§ **WHAT YOU SHOULD DO**
Everything from the line holding "You are a computer-use" through the final line of the entries below is to be written out exactly, and nothing more; leave out pictures.

§ **INPUT DATA**
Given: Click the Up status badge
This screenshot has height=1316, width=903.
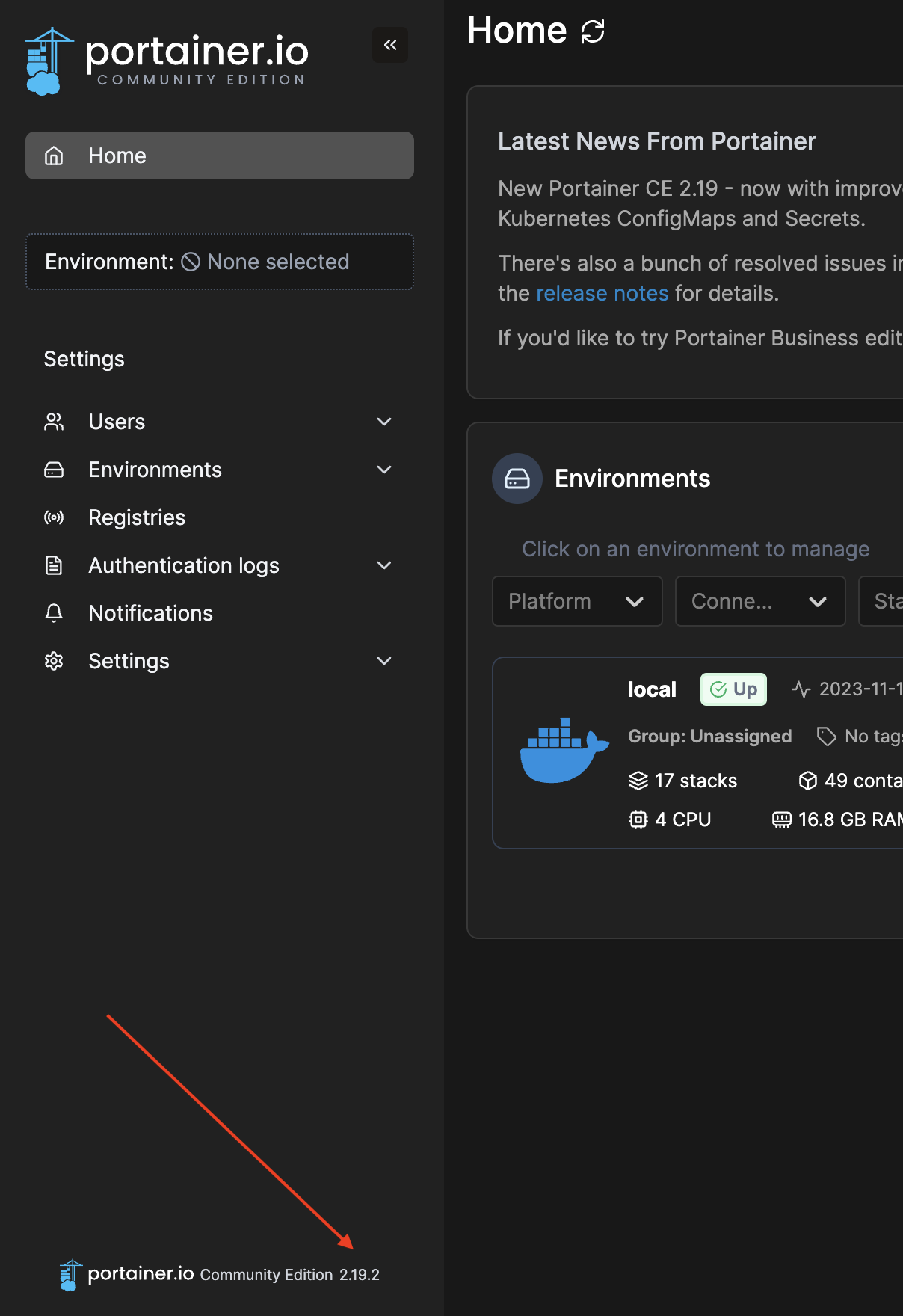Looking at the screenshot, I should 733,689.
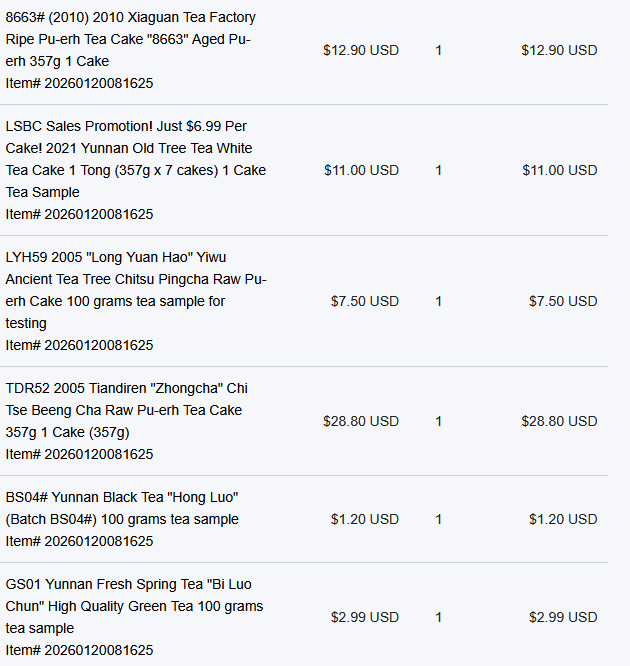Viewport: 630px width, 666px height.
Task: Click Item# under the 8663# Xiaguan cake
Action: [x=79, y=83]
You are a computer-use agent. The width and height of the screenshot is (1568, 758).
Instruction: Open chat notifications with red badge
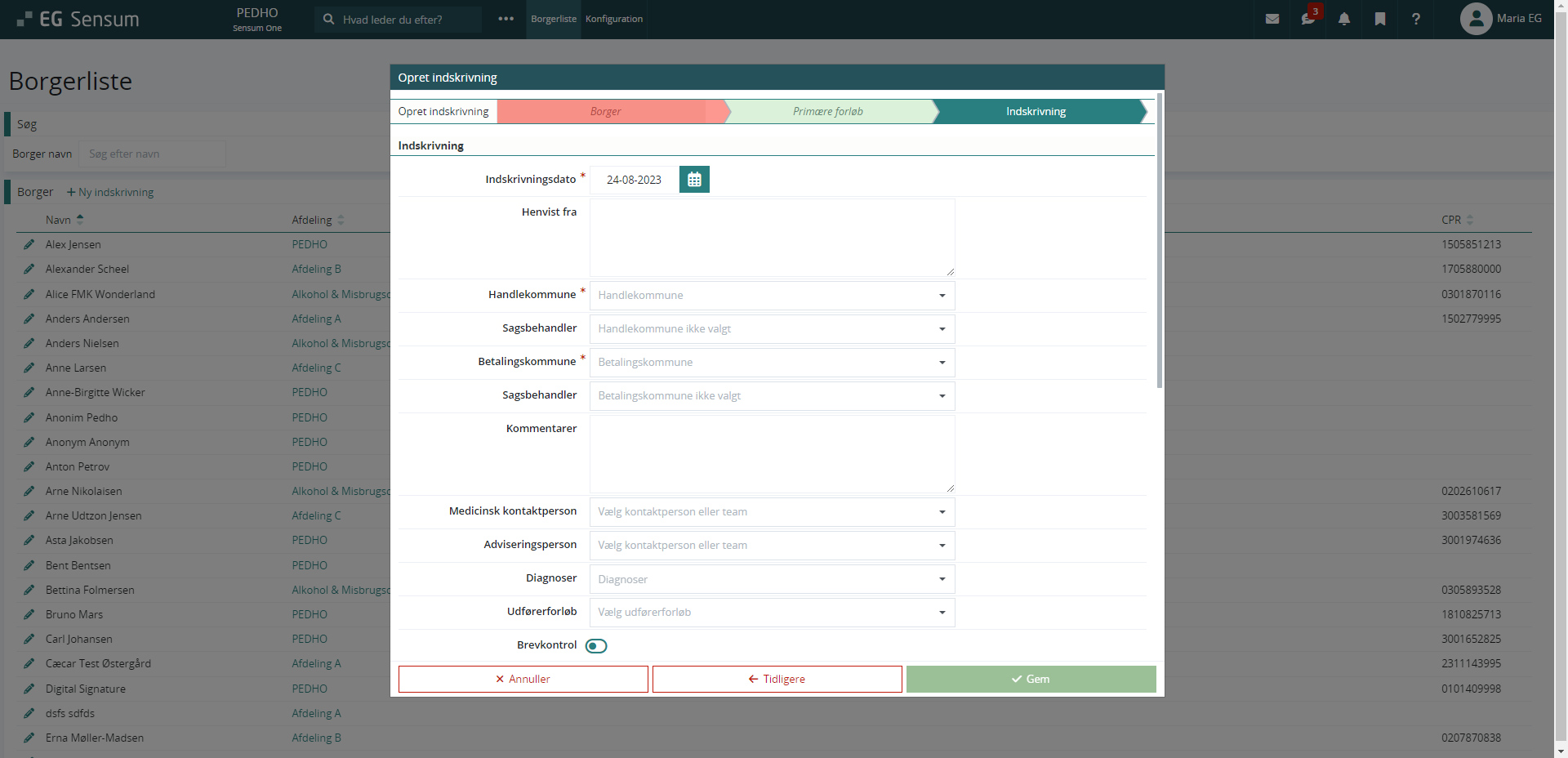1308,19
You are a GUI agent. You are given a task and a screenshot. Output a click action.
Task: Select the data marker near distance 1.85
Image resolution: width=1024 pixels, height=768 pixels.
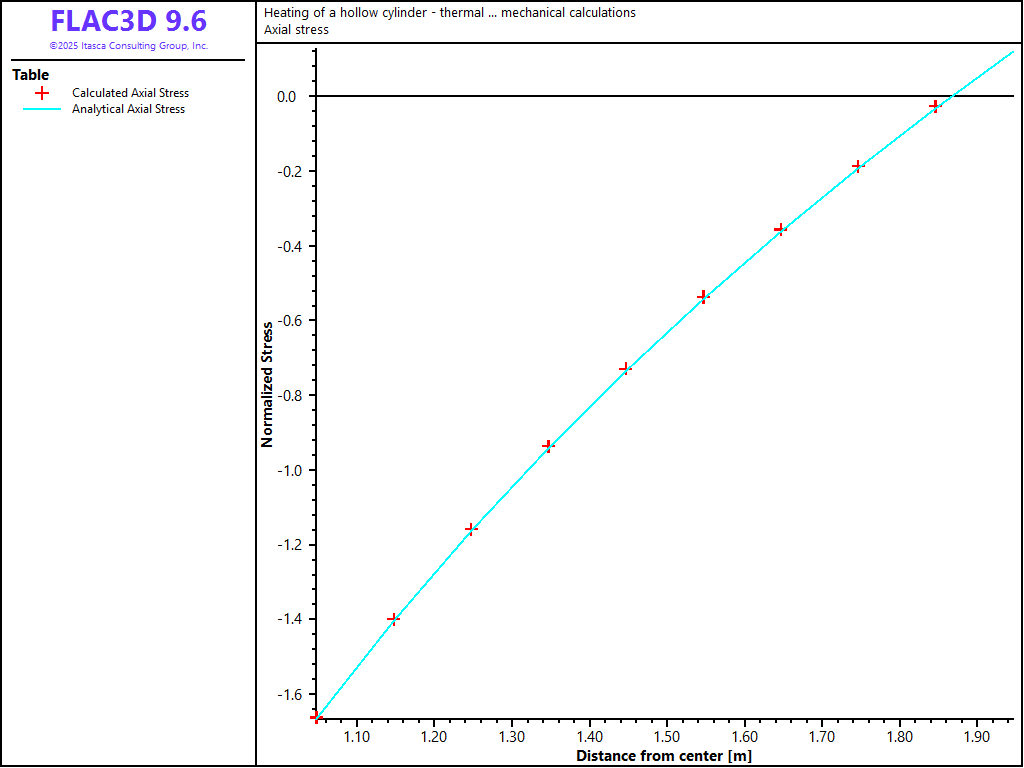[x=935, y=106]
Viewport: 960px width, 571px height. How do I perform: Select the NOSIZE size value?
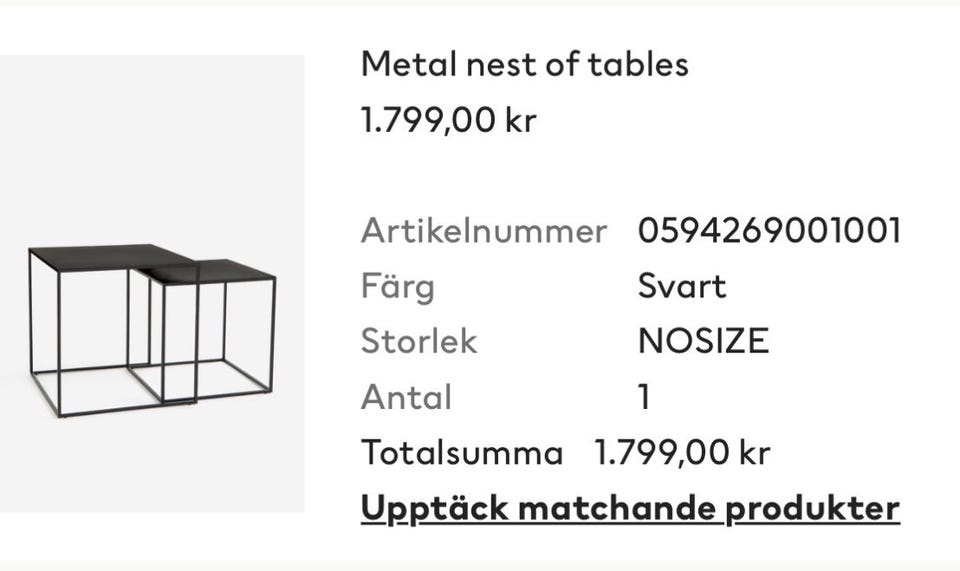pyautogui.click(x=703, y=342)
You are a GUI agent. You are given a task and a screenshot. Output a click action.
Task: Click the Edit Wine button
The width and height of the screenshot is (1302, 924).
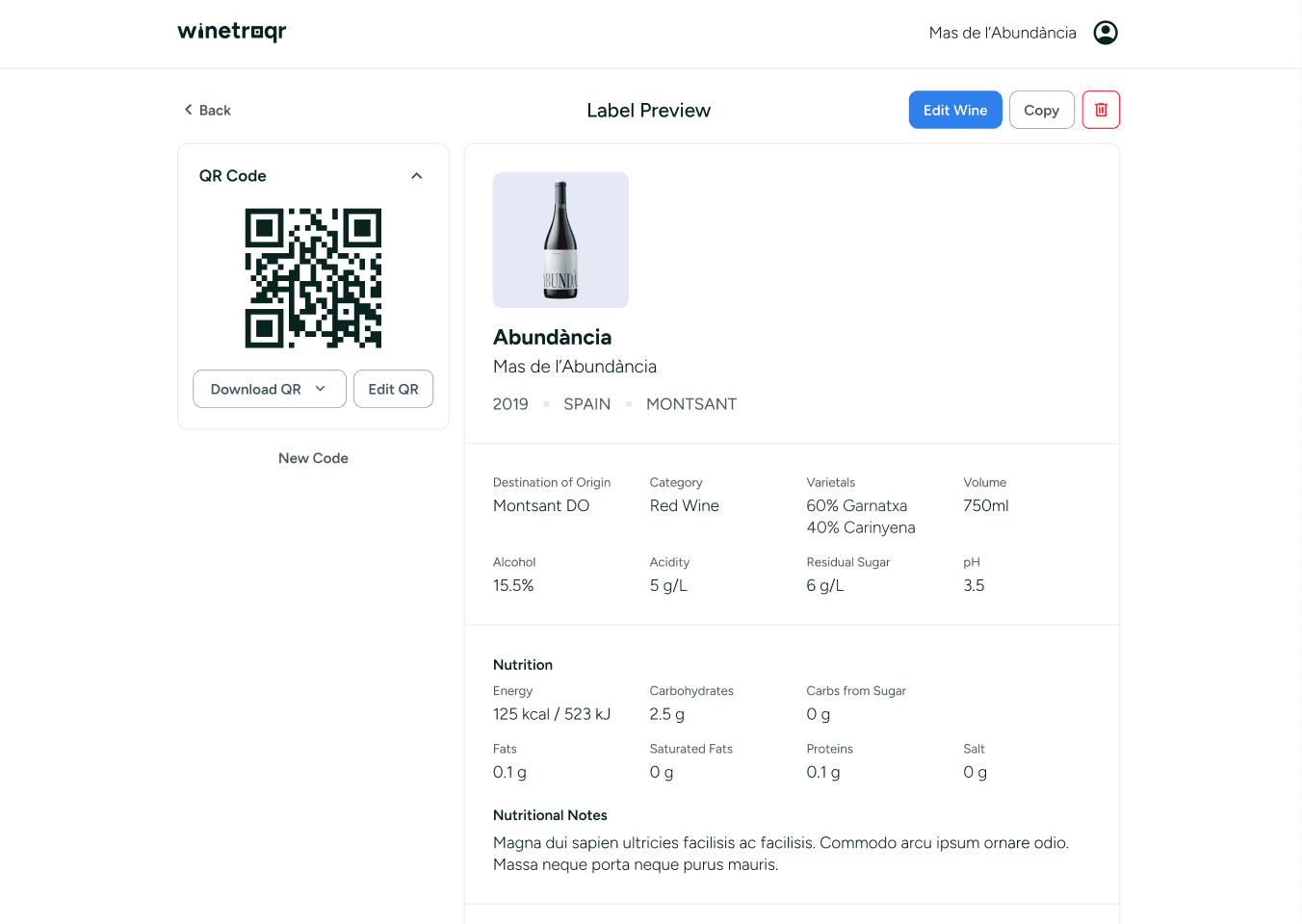954,110
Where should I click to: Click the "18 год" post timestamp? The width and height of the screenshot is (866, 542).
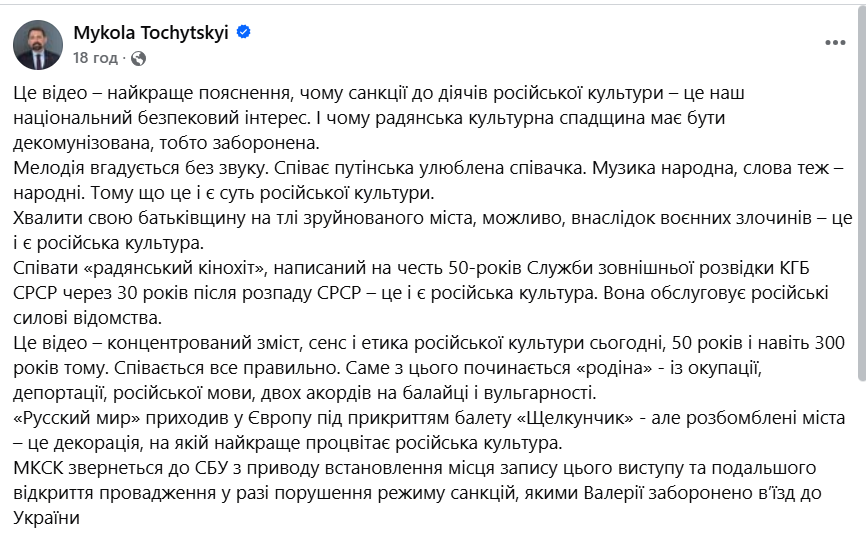point(94,59)
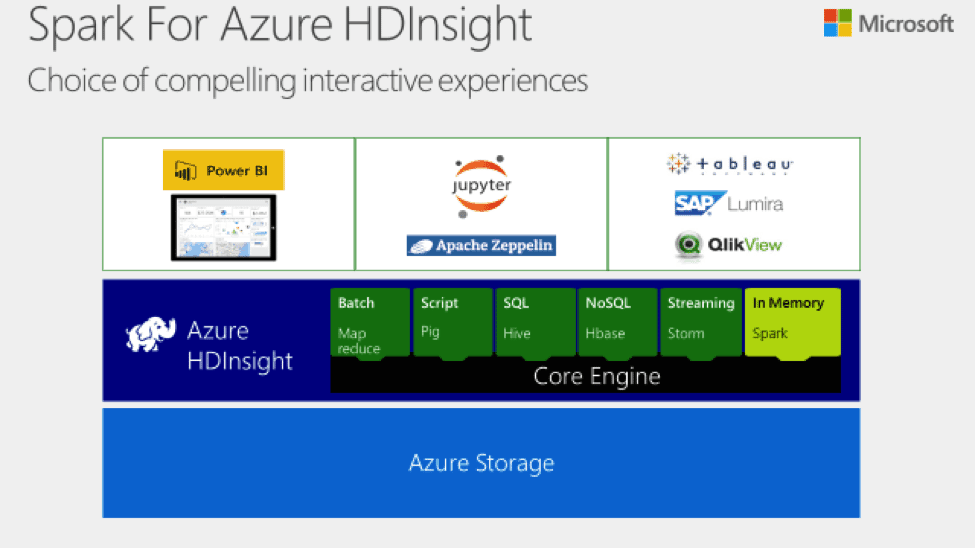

§ **ANSWER BELOW**
You are a computer-use agent. The width and height of the screenshot is (1568, 758).
Instruction: Open chat notifications with red badge
1308,19
You are a GUI agent. You are given a task and a screenshot. Output a click action.
Task: Select the data marker near distance 1.85
Image resolution: width=1024 pixels, height=768 pixels.
[x=935, y=106]
Viewport: 960px width, 571px height. How do I perform: Select the NOSIZE size value?
pyautogui.click(x=703, y=342)
You are a GUI agent. You are given a task and a screenshot. Output a click action.
Task: Click the Edit Wine button
The width and height of the screenshot is (1302, 924).
954,110
Where should I click to: Click the "18 год" post timestamp? The width and height of the screenshot is (866, 542).
point(94,59)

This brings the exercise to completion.